THE PROBLEM -> Look through the data below for the string "agent", and copy every line where it turns up.
+--
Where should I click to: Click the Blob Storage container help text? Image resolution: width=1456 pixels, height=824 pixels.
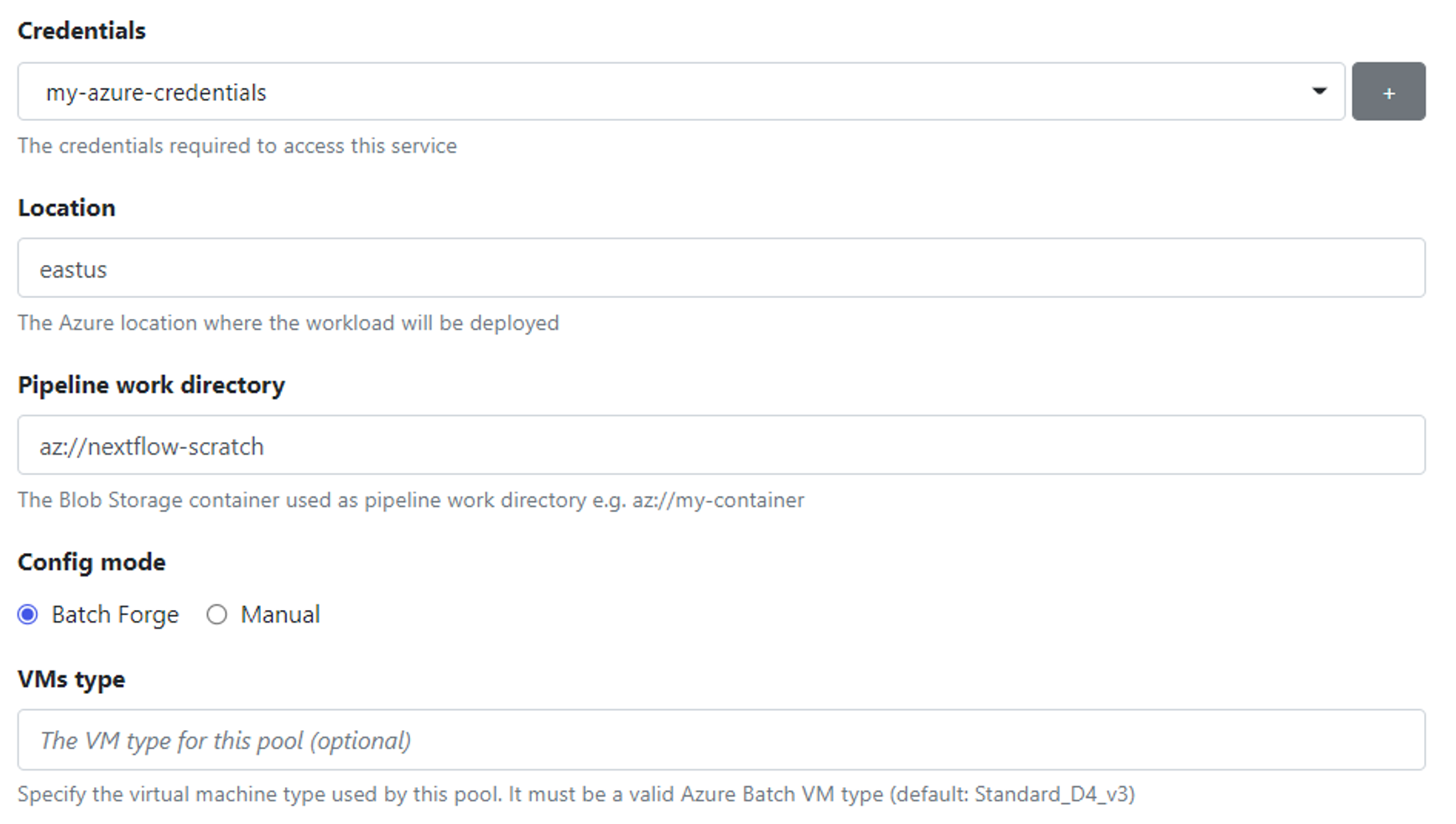point(319,500)
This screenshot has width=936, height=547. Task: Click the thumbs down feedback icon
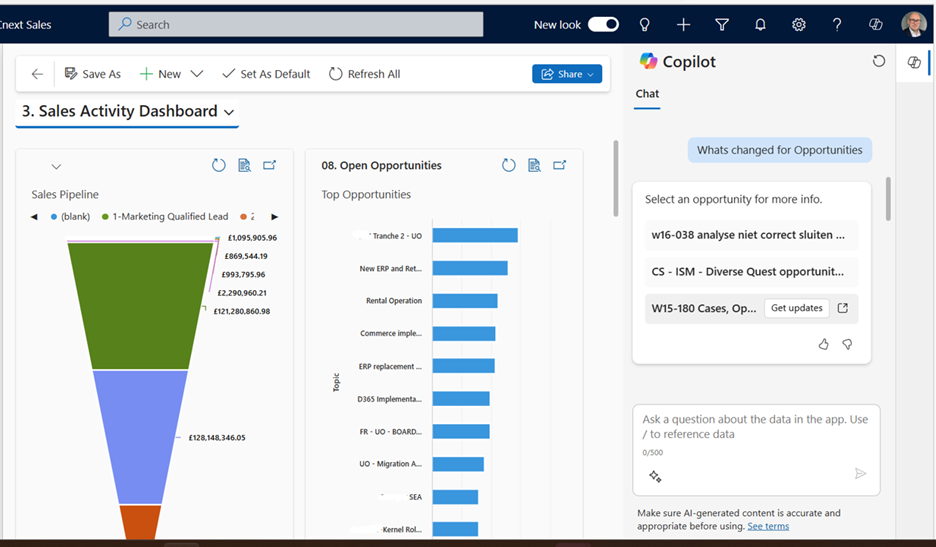pos(847,344)
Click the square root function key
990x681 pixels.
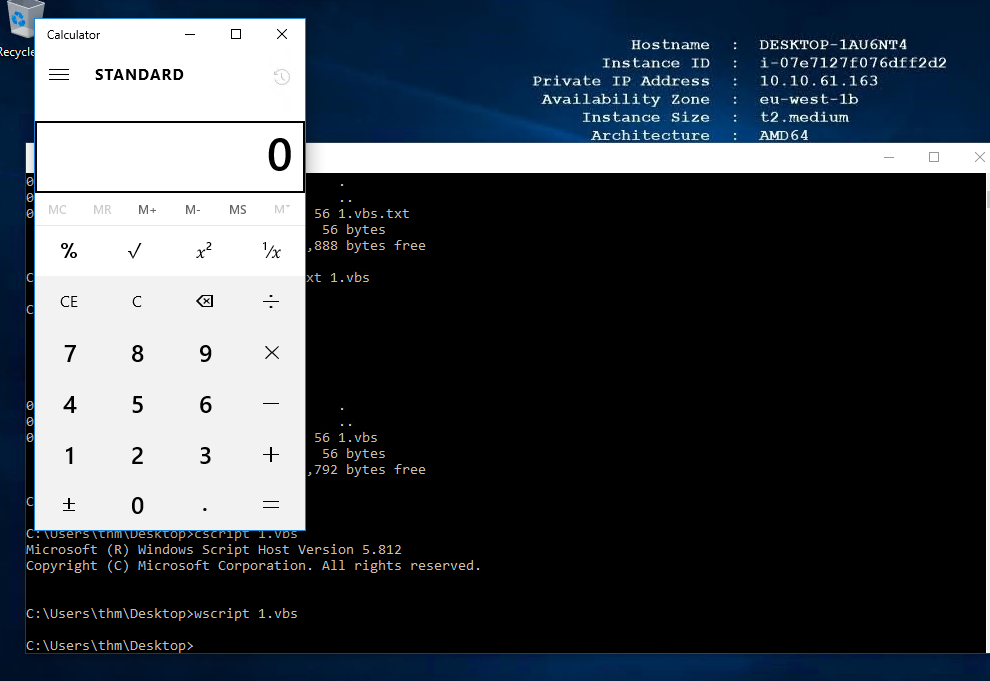coord(137,252)
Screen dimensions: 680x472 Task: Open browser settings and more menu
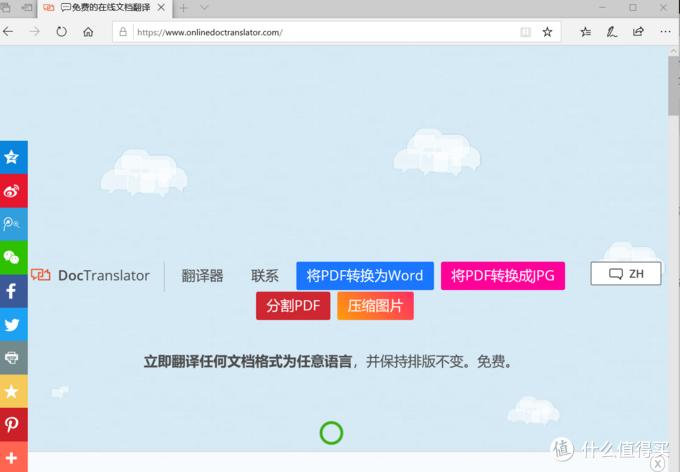point(663,32)
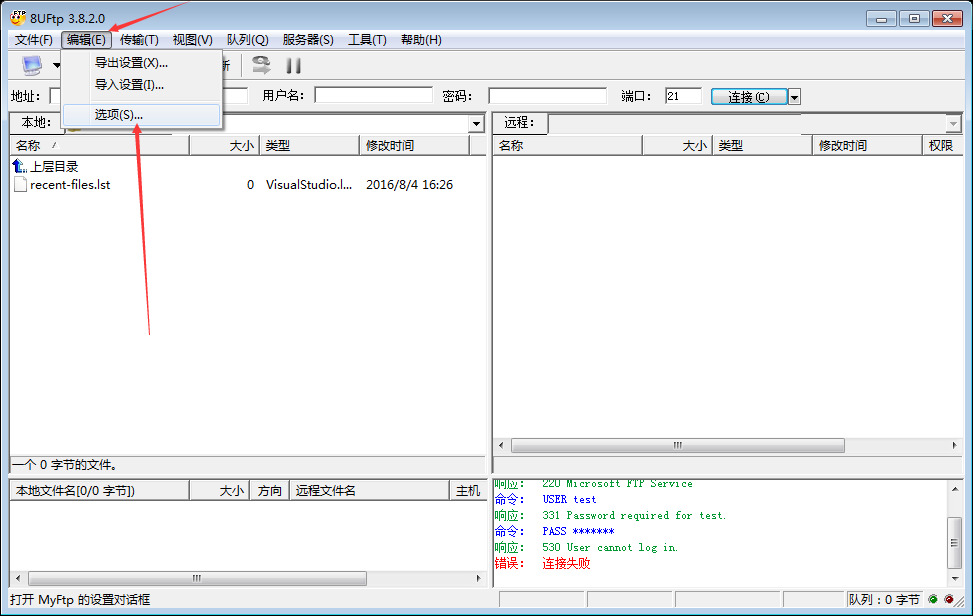Click the 用户名 username input field

(373, 96)
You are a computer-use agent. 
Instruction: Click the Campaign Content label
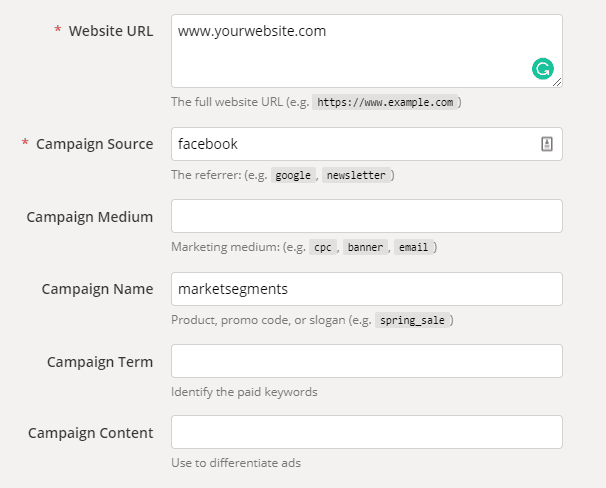(x=90, y=433)
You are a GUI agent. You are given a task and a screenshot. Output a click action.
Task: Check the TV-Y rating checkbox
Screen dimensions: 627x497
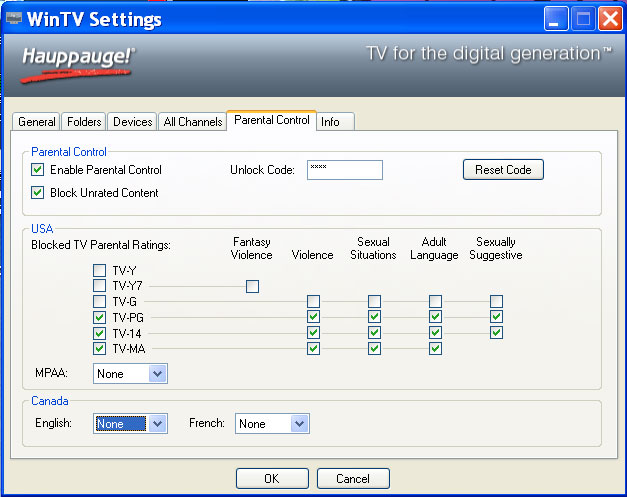99,270
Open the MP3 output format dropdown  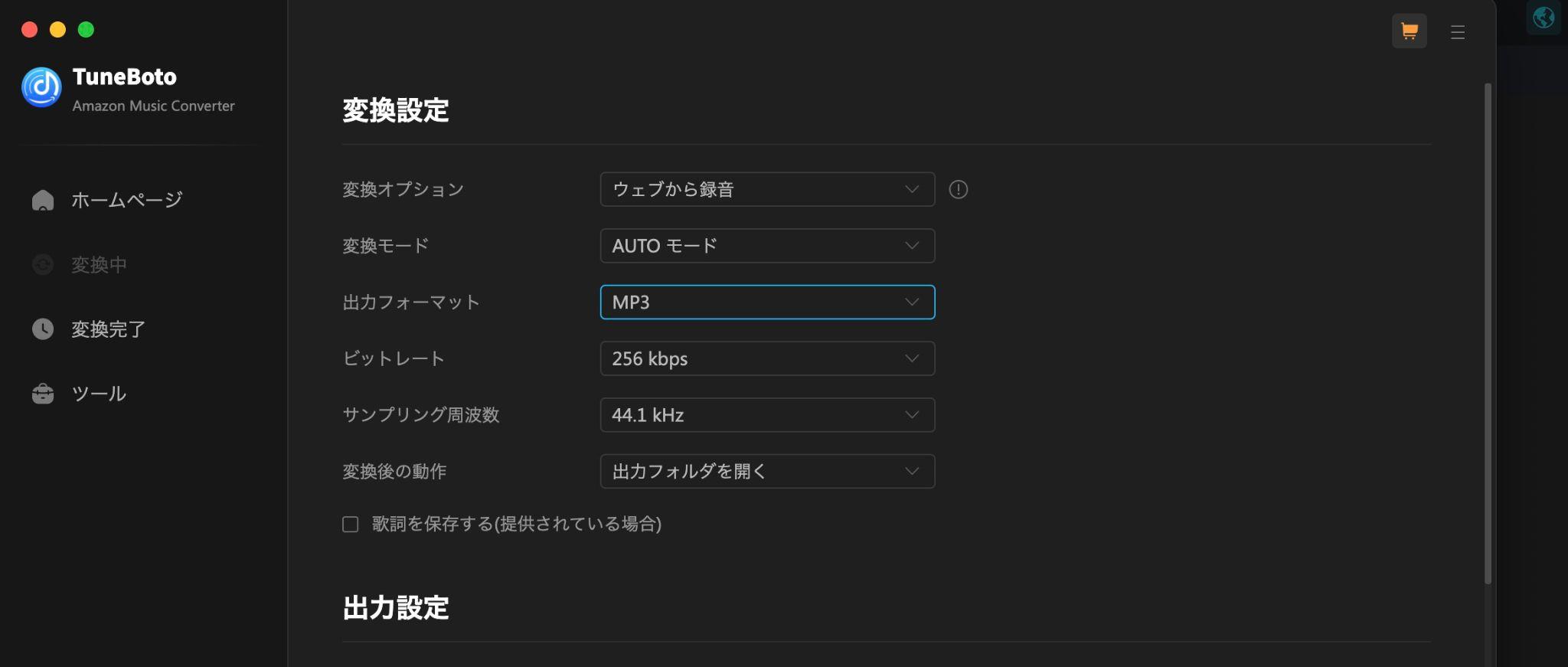click(x=767, y=302)
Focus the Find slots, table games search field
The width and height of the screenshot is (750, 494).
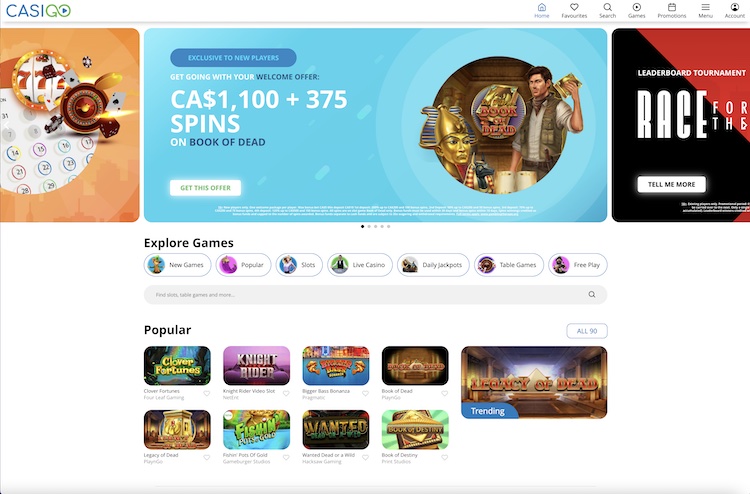[375, 295]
+--
WRITTEN SOLUTION ->
You are a computer-use agent. 
You are a GUI agent. You are given a task and a screenshot. Output a click action.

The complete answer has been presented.